Type I interferons were originally reported to have antiviral activity via induction of ISGs [45,46]. During bacterial infection, type I IFNs can induce pro- or anti-inflammatory signals. It depends on various parameters, including the pathogen, the tissue, and interferon secretion kinetics and concentration [47–49]. For example, It can promote inflammation thus conferring protection during Pneumococcal Invasive Disease [50]. On the other hand, type I IFNs are also able to downregulate the inflammation, notably through the induction of IL-1Ra–an antagonist of the IL-1β receptor–and IL-10 [51], or by inhibiting the activation of the NLRP3 inflammasome [52]. This anti-inflammatory property of type I IFNs can be detrimental for the host. It is the case in tuberculosis, where it promotes M. tuberculosis infection by negatively controlling the secretion of IL-1β [53]. However, it can also be beneficial as IFN-β has been shown to promote resolution of the inflammatory response in mice during E. coli-induced pneumonia [54]. We show here that prior exposure to IFN-β in the presence of M. ulcerans antigens promotes the development of a tolerant phenotype for several pro-inflammatory cytokines in macrophages in vitro. Moreover, we observe the induction of a type I interferon pathway in FVB/N mice infected with M. ulcerans several days before signs of healing. This pathway, by promoting an anti-inflammatory environment, could promote the resolution of the inflammation required for the healing process [55] observed in FVB/N mice.

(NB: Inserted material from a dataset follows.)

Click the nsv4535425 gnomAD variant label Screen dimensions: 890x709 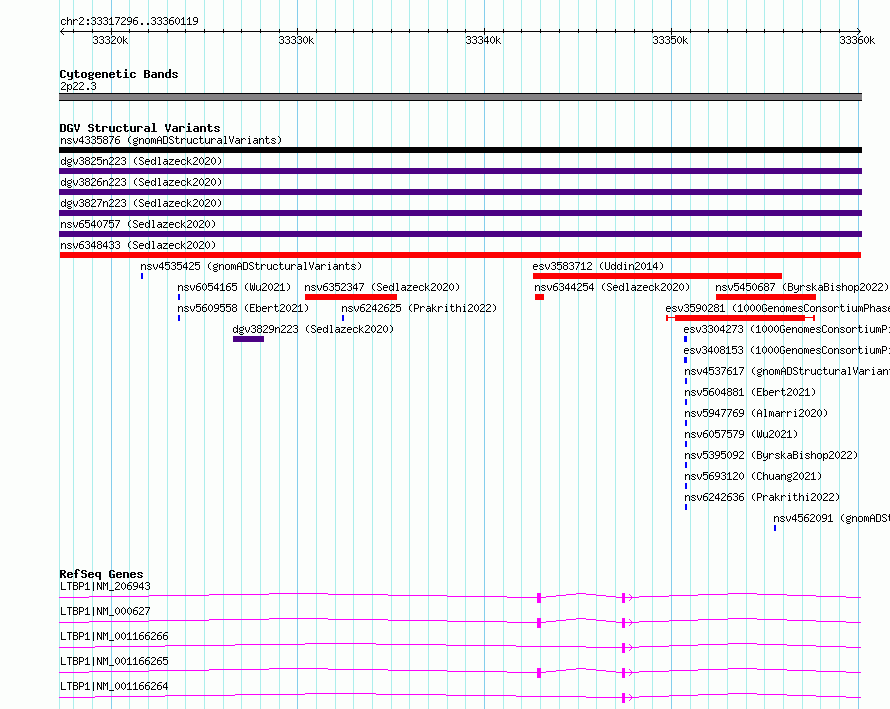251,266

It is generally accepted that phenotypic states of macrophages, such as those leading to tolerance or trained immunity, are controlled through chromatin regulation mediated by methylation or acetylation of histones [17]. Type I interferons can lead to tolerance through setdb2, a lysine methyltransferase gene [39]. Another study has shown that SETDB2 expression in wound macrophages is upregulated by IFN-β, whereas the IFN-β -SETDB2 axis is impaired in diabetes, leading to a persistent inflammatory macrophage phenotype [56]. We also observed an IFN-β dependent induction of setdb2 expression in macrophages before the acquisition of the tolerant phenotype. In this context of infection, a kinetic analysis of the macrophage epigenomic status could highlight the regulation link between macrophage tolerance and the type-I interferon response [57].

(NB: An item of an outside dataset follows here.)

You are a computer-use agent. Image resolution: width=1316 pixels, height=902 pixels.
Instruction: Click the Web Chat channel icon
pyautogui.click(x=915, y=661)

We showed that only macrophages from mice able to control excessive inflammation during M. ulcerans infection were able to produce type I IFNs in response to this pathogen in vitro. In humans, a small proportion of the patients infected with M. ulcerans also recover from the infection-induced tissue damage without treatment. The host genetic component of this phenomenon is intriguing, but largely unknown. One study found a microdeletion on chromosome 8 encompassing a long non-coding RNA gene (close to a cluster of defensin genes), in a familial form of severe Buruli ulcer [58]. Moreover, a specific allele of the ATG16L1 gene (rs2241880), producing a nonfunctional protein that impairs autophagy, has been associated with protective effects against Buruli ulcer [59]. This variant has also been characterized as a marker of protection against Citrobacter rodentium infection, as the associated impairment of autophagy results in the induction of a protective type I IFN response by the gut microbiota [60]. We show here, that in patients under antibiotic treatment, the closer they are from healing, the higher and the lower are the expression of ifnb and il1b/il6 respectively. These data characterize IFN-β as a marker of healing in patients infected with M. ulcerans. Based on our mouse data, we make the hypothesis, that in humans, type I interferons could help promote the healing of M. ulcerans induced lesions by negatively regulating the inflammatory response through innate immune tolerance.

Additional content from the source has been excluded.